-- EXTRAIT DU DOCUMENT --
++++++

Malheureusement, certains cherchent à se faire remarquer et ne comprennent pas que par là, ils se causent du tort.

D’autres ne veulent absolument pas se faire valoir, mais comme dans la réalité, ils se font remarquer, ils en souffrent.

Le Rav Diskin, l’un des Roch Yéchiva d’Or’hot Torah, m’a relaté qu’ils se trouvaient un jour chez le Rav Aharon Leib Steinman pour parler de la préparation d’une intronisation d’un nouveau Séfer Torah pour l’élévation de l’âme du père du Rav Yaakov Virzivinsky, avec un grand rassemblement d’anciens élèves, etc. Rav Steinman répondit immédiatement : « Non. Les premières Tables de la Loi ont été données en public et ont été immédiatement détruites ». Il annula ce projet.

Rav Steinman déclara un jour dans son cours que ceux qui organisent un mariage en grande pompe, ou qui reçoivent un grand appartement, n’ont souvent pas le privilège d’avoir d’enfants, car les gens voient que leur situation est trop enviable, et on leur porte le mauvais œil. D’après le sens premier, Ra’hel Iménou n’avait pas d’enfants pour cette raison-là : Ya’acov l’aimait et avait travaillé pour elle pendant sept ans, etc. Cela paraissait trop enviable aux autres.

D’après le Rav Schneider, Rav Steinman a expliqué un jour au directeur de l’association « Boné ‘Olam » (association s’occupant des couples ayant des problèmes de fertilité) que la plupart de ceux qui n’ont pas d’enfants sont dans cette situation soit parce qu’ils ont organisé un mariage trop somptueux, soit qu’ils ont reçu un appartement exceptionnel, et les gens s’interrogent : pourquoi un jeune couple doit-il recevoir un appartement de quatre pièces ?!

Quelque temps plus tard, le directeur de cette association vint trouver Rav Steinman en lui expliquant qu’il avait vérifié les données, et qu’elles correspondaient aux propos du Rav !

Un jour, un Roch Yéchiva érudit était hospitalisé, Rav Steinman vint lui rendre visite, il lui expliqua que cela provenait du mauvais œil, parce qu’il réussissait trop.

Il déclara une fois : « Le Gaon Rav ‘Haïm Kanievsky dit au nom du ‘Hazon Ich qu’à Bné Brak le mauvais œil ne fait pas de victimes. Peut-être qu’à l’époque du ‘Hazon Ich, le mauvais œil n’existait pas à Bné Brak, grâce à son mérite, mais à notre époque, nous voyons de nos propres yeux que le mauvais œil fait des dégâts ici ».

Le Rav Steinman affirme que la popularité aussi bien dans le domaine de la spiritualité que de la matérialité fait des dégâts. En conséquence, lorsqu’il a publié ses livres (Ayélet Hacha’har), il n’a pas écrit de nom d’auteur, il n’y a fait qu’une allusion (le Rokéa’h préconise de faire une allusion à son nom dans l’ouvrage).

Voici ce qui est écrit dans le Séfer ‘Hassidim : « Un élève a demandé à un sage : "Lorsque je finis une étude, ou un traité, comment éviter d’être frappé par un malheur ? Et le sage de lui répondre : "n’écris pas ton nom dans le livre", c’est ce qu’il fit, et réussit sans qu’on lui porte atteinte. »

++++++

-- DONNÉES PRÉSENTÉES --

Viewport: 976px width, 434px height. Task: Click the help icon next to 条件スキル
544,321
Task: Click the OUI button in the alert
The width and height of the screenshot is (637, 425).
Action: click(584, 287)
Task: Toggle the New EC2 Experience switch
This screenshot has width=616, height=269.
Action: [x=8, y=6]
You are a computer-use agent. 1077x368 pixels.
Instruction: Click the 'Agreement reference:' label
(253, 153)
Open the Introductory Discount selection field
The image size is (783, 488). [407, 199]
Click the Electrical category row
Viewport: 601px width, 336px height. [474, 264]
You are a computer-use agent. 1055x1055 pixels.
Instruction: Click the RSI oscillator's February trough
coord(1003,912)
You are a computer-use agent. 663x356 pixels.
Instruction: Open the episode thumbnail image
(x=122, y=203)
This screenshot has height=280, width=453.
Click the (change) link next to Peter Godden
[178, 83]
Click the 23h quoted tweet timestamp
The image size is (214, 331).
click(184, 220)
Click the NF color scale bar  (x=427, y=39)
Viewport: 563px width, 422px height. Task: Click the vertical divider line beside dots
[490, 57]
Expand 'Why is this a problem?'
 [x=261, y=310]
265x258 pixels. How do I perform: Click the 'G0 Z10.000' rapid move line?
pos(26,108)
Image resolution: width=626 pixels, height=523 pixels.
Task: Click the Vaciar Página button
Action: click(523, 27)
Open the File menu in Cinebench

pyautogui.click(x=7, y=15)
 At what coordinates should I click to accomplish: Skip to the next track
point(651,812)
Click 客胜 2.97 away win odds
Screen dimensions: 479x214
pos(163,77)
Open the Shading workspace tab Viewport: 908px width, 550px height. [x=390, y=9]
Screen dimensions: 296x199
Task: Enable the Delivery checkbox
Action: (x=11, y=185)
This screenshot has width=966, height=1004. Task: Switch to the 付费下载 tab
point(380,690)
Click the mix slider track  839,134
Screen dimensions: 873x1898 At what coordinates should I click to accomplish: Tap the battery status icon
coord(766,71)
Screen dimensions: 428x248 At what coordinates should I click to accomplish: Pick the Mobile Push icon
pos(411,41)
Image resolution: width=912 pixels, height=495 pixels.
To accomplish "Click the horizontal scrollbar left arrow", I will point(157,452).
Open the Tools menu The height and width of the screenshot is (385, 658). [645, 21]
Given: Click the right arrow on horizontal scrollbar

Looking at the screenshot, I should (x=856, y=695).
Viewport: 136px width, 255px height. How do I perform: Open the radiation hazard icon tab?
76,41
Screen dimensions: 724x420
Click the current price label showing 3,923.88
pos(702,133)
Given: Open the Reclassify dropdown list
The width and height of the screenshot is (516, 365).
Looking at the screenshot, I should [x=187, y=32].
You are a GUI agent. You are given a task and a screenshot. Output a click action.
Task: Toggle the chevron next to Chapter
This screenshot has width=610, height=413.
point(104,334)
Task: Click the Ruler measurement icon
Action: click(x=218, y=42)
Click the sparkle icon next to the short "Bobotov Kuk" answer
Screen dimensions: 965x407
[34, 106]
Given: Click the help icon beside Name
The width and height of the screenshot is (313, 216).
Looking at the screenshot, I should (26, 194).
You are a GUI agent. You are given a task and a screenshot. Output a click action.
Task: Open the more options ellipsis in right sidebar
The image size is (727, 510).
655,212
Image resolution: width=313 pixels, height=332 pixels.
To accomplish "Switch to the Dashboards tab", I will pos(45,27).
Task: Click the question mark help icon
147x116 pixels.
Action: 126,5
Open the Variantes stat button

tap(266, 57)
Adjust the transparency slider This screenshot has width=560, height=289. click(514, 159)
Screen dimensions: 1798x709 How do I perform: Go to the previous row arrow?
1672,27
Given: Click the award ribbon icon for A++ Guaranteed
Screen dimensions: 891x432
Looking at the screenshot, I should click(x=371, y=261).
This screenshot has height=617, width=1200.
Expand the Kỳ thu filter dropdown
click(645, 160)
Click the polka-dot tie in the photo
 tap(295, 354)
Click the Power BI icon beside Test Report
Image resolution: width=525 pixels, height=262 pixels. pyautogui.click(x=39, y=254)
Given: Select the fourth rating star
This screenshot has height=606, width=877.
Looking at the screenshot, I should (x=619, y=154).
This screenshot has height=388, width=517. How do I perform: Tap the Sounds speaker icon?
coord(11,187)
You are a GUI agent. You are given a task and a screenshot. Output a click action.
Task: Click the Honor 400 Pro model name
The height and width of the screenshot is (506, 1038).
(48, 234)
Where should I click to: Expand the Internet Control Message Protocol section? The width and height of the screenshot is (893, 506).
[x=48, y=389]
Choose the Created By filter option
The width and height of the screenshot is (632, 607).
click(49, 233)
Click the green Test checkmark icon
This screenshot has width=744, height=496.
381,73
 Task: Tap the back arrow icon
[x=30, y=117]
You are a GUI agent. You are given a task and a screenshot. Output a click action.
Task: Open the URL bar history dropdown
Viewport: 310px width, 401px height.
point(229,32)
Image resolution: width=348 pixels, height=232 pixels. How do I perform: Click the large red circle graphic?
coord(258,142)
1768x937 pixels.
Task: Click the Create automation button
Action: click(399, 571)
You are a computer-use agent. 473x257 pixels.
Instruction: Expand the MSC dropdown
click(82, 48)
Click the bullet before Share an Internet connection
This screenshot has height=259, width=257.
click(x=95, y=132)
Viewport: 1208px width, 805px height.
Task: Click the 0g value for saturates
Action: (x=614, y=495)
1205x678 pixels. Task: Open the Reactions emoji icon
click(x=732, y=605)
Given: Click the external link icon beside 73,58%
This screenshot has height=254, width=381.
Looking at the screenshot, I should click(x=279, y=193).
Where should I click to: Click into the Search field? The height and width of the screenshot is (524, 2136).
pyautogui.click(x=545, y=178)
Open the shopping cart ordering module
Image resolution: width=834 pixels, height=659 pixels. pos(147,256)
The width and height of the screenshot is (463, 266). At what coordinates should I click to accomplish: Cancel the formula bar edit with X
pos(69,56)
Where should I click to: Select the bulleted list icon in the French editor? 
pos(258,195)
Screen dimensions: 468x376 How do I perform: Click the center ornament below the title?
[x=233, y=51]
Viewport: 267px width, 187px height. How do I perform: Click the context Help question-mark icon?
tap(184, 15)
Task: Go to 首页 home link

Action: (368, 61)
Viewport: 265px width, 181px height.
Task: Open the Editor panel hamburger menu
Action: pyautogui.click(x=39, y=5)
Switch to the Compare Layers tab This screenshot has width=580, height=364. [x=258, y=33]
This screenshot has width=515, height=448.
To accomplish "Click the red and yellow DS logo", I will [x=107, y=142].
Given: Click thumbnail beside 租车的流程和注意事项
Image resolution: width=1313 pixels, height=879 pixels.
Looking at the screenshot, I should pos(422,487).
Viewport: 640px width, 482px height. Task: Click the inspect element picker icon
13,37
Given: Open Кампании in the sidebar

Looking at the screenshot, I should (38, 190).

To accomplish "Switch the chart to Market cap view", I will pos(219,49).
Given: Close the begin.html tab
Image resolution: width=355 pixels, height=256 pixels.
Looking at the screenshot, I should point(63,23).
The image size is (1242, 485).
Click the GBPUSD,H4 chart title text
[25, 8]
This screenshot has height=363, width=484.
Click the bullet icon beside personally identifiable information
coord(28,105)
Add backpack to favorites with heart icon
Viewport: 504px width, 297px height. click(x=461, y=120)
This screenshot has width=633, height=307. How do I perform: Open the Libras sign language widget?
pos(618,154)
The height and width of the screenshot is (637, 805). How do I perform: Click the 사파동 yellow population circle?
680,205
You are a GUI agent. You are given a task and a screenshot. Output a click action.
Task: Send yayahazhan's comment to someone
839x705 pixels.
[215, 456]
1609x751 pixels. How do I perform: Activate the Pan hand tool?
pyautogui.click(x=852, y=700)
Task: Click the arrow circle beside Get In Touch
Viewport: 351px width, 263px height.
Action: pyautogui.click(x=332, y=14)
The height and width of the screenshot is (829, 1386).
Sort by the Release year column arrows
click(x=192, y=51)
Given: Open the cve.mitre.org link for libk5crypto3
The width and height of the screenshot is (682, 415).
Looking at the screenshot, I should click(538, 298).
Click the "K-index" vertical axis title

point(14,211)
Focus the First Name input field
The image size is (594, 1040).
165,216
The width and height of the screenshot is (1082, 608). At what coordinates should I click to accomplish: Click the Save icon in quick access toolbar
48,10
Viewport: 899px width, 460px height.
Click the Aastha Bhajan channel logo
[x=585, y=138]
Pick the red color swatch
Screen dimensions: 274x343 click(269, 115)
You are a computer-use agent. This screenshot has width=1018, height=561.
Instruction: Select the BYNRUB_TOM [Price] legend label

++++++

-- CONSIGNE --
Dans l'extrait du document, par quel argument Rav Steinman justifie-t-il son refus du grand rassemblement prévu pour l'intronisation d'un nouveau Séfer Torah ?

-- CORRIGÉ --
Il rappelle que les premières Tables de la Loi ont été données en public et ont été immédiatement détruites.